We're trying to assign string|undefined to string, or string|undefined to undefined

declare const a: (string | undefined)[];
//Fails because contravariant assignment
const b: string[] = a;

declare const c: (string | undefined)[];
//Fails because contravariant assignment
const d: undefined[] = c;

declare const e: (string | undefined)[];
//Fails because contravariant assignment
const f: (string[]) | (undefined[]) = e;

declare const g: [string | undefined];
//Fails because contravariant assignment
const h: [string] = g;

declare const i: [string | undefined];
//Fails because contravariant assignment
const j: [undefined] = i;

declare const k: [string | undefined];
//Fails because contravariant assignment
const l: [string]|[undefined] = k;

Playground

---

Also related,

declare const a : [
  string | undefined, 
  string | undefined
];

//This satisfies the type checker
const b : (
  | [string, undefined] 
  | [undefined, string] 
  | [string, string] 
  | [undefined, undefined]
) = (
  a[0] == undefined ?
  (
    a[1] == undefined ?
    [a[0], a[1]] :
    [a[0], a[1]]
  ) :
  (
    a[1] == undefined ?
    [a[0], a[1]] :
    [a[0], a[1]]
  )
);

//Would be nice if this satisfied the type checker
//New object literal should be okay
const c : (
  | [string, undefined] 
  | [undefined, string] 
  | [string, string] 
  | [undefined, undefined]
) = (
  [a[0], a[1]]
);

//Would be nice if this satisfied the type checker
//New object literal should be okay
const d : (
  | [string, undefined] 
  | [undefined, string] 
  | [string, string] 
  | [undefined, undefined]
) = (
  [...a]
);

Playground

[jack-williams]

It's covariant: [string | undefined, string | undefined] is a subtype of [string, undefined] | [undefined, string] | [string, string] | [undefined, undefined] because the set of values denoted by the former are a subset of the values denoted by the latter.

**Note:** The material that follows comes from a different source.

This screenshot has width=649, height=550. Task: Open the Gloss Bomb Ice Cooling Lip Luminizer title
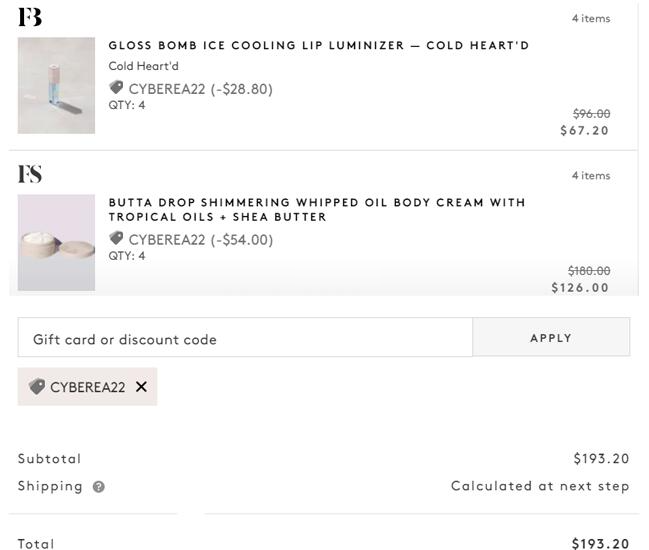319,46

Syntax directed subtyping algorithms commonly suffer from the problem that they can't prove this relation using the normal decomposition rules, exactly because you decompose into things that try to related string | undefined to string.

[AnyhowStep]

If mutations are disallowed, I agree with you about the former being a subset of the latter.
If mutations are allowed, then I disagree.

But I guess TS pretends mutations don't happen.

---

Given a value x of type [string|undefined, string|undefined], you can always change the value of x[0] to a string, or change it to undefined.

But,

• Given a value y of type [string, undefined], you cannot change y[0] to undefined.
• Given a value y of type [undefined, string], you cannot change y[0] to string.
• Given a value y of type [string, string], you cannot change y[0] to undefined.
• Given a value y of type [undefined, undefined], you cannot change y[0] to string.

So, I probably should not consider mutations, since TS pretends they don't happen (in general), but it's hard for me to do so =x

[RyanCavanaugh]

@rbuckton n.b. there's a typo (missing the [undefined, undefined] case in the OP) but this looks like a case that should have been handled by your PR to look for matching unions

[rbuckton]

It looks like this was fixed by #39393, and has been working since 4.0.